Børge Mathiesen

Personal information
- Full name: Børge Carlo Mathiesen
- Date of birth: 16 May 1918
- Place of birth: Copenhagen, Denmark
- Date of death: 25 December 1962 (aged 44)
- Position: Midfielder

Senior career*
- Years: Team / Apps / (Gls)
- 19??–1947: B 1903
- 1947–1949: Stade Français / 59 / (9)
- 1949–1950: Atlético Madrid
- 1950–1951: Racing de Santander / 23 / (0)
- 1951–1953: Le Havre AC / 33 / (0)

International career
- 1937–1945: Denmark / 11 / (1)

= Børge Mathiesen =

Danish footballer (1918–1962)

Børge Carlo Mathiesen (16 May 1918 – 25 December 1962) was a Danish professional football player.

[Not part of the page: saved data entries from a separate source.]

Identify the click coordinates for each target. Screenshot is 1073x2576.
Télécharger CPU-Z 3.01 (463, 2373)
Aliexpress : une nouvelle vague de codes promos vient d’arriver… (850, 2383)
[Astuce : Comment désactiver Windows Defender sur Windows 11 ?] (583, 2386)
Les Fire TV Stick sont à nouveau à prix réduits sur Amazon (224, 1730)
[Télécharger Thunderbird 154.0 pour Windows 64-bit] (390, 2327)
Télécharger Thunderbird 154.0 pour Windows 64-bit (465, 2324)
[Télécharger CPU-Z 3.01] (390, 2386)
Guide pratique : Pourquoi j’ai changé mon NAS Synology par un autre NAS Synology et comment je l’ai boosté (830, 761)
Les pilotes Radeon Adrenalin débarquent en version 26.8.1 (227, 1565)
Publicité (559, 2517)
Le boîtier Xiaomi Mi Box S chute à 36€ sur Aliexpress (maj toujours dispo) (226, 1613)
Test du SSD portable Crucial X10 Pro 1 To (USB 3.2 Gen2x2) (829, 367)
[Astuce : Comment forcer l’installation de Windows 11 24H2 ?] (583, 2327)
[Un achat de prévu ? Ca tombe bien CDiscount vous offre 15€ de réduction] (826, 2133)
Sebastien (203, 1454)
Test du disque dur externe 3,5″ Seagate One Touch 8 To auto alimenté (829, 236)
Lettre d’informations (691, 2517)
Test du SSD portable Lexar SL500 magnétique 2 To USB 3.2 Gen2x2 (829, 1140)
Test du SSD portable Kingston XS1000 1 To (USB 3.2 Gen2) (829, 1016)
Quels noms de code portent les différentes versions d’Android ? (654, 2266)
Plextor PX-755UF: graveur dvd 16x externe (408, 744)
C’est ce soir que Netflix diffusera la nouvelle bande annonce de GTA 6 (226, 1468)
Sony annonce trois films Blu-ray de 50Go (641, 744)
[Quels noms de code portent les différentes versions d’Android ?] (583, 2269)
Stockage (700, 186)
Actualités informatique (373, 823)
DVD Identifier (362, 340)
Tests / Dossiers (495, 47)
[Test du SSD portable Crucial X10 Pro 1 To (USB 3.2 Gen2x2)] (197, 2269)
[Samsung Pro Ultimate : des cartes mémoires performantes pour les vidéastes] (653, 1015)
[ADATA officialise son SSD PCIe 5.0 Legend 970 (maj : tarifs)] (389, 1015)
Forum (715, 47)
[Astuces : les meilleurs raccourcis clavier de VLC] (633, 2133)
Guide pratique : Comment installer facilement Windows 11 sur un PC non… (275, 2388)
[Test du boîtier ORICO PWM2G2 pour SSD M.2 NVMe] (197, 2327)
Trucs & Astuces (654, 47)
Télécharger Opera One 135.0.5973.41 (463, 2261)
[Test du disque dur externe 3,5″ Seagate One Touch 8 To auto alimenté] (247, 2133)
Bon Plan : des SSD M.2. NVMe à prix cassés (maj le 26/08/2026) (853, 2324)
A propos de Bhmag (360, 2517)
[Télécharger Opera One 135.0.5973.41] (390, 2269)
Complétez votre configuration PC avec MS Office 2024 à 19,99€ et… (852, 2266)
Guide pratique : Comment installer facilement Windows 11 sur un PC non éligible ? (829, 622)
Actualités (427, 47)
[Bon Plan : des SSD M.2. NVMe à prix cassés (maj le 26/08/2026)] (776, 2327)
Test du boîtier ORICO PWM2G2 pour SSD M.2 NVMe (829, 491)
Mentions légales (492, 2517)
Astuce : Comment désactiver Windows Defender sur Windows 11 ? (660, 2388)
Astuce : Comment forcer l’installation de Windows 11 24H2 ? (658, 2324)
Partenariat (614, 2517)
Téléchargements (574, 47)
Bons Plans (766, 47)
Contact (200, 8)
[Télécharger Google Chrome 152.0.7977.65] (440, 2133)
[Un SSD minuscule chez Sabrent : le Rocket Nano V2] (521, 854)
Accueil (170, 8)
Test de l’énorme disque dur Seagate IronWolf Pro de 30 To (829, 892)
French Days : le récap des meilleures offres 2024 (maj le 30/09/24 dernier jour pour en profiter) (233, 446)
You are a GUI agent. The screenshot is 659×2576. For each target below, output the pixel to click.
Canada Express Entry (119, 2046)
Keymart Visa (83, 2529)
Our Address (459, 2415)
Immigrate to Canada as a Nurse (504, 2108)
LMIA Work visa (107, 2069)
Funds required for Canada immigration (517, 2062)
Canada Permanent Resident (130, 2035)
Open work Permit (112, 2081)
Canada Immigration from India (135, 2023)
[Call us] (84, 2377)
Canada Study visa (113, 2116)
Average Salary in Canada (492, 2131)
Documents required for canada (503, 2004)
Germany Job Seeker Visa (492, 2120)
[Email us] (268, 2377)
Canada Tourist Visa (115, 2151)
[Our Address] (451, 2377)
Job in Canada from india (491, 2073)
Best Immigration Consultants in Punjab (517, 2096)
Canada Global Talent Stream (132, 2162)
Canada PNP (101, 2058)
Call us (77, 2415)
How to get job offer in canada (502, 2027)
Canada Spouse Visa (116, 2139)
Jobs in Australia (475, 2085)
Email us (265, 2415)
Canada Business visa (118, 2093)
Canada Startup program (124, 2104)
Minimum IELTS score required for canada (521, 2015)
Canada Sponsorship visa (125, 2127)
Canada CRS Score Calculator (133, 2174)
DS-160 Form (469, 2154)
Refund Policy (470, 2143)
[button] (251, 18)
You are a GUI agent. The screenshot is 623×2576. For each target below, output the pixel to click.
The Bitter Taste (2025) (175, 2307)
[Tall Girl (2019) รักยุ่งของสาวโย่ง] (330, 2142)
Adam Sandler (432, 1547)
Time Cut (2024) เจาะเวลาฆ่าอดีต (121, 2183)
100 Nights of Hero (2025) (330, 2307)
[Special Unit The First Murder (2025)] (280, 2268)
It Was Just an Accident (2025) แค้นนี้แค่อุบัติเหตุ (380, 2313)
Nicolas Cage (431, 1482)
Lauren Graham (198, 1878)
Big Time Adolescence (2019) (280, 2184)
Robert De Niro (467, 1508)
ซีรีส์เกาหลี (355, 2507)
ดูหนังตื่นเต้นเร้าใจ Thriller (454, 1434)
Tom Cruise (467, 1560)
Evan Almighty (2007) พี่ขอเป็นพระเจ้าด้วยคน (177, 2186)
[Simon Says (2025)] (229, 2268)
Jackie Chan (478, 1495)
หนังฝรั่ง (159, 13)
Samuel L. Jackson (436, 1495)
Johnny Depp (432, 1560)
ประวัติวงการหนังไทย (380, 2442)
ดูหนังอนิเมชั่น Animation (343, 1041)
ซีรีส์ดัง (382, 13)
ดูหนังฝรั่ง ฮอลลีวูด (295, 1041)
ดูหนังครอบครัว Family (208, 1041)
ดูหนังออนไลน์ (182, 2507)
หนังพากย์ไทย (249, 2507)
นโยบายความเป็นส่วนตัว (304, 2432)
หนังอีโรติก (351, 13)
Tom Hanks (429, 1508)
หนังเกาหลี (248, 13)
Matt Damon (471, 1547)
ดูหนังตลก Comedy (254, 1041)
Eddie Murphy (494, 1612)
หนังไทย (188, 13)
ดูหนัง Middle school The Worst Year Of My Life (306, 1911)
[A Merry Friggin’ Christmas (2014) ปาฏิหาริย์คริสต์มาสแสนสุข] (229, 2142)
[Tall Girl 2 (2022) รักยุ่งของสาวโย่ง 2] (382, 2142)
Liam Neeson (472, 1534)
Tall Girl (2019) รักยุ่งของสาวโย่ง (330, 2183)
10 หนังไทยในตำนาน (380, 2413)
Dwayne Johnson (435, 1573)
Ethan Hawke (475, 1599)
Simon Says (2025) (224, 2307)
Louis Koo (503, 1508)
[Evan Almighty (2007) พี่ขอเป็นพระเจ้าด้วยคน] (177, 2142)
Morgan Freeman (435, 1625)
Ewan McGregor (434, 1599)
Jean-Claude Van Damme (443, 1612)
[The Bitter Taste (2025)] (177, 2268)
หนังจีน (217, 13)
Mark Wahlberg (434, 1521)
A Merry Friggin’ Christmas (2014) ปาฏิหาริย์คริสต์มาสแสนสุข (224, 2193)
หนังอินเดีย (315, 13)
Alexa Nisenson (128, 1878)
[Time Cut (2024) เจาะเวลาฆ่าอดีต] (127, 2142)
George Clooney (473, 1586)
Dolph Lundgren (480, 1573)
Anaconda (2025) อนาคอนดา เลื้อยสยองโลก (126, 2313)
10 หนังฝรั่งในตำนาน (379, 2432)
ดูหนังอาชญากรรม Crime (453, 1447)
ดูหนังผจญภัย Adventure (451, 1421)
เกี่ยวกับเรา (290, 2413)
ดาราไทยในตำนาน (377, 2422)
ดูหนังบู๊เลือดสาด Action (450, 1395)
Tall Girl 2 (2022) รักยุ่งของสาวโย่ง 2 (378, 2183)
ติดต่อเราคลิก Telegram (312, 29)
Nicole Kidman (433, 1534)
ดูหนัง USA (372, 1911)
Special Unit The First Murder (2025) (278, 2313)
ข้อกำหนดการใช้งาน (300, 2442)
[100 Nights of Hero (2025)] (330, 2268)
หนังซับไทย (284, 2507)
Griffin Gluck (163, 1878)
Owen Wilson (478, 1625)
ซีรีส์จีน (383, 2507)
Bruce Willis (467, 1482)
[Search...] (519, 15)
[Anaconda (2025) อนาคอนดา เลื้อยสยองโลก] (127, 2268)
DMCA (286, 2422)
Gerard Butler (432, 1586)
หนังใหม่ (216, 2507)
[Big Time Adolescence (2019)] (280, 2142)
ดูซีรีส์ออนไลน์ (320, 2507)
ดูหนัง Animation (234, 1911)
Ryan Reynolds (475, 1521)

He played 11 games and scored one goal for the Denmark national football team. Mathiesen was a short but strong midfielder with great stamina and a dangerous shot on goal.

==Biography==
Born in Copenhagen, Mathiesen started his playing career as an amateur with B 1903. He played for the amateur-only Danish national team between 1937 and 1945. As he signed a professional contract in 1947, he was banned from the national team. He moved to France to play for Stade Français. In 1949, he moved to Spain where he played for Atlético Madrid and Racing de Santander. He ended his career in France, playing for Le Havre AC from 1951 to 1953.

Mathiesen died in a car accident on 25 December 1962.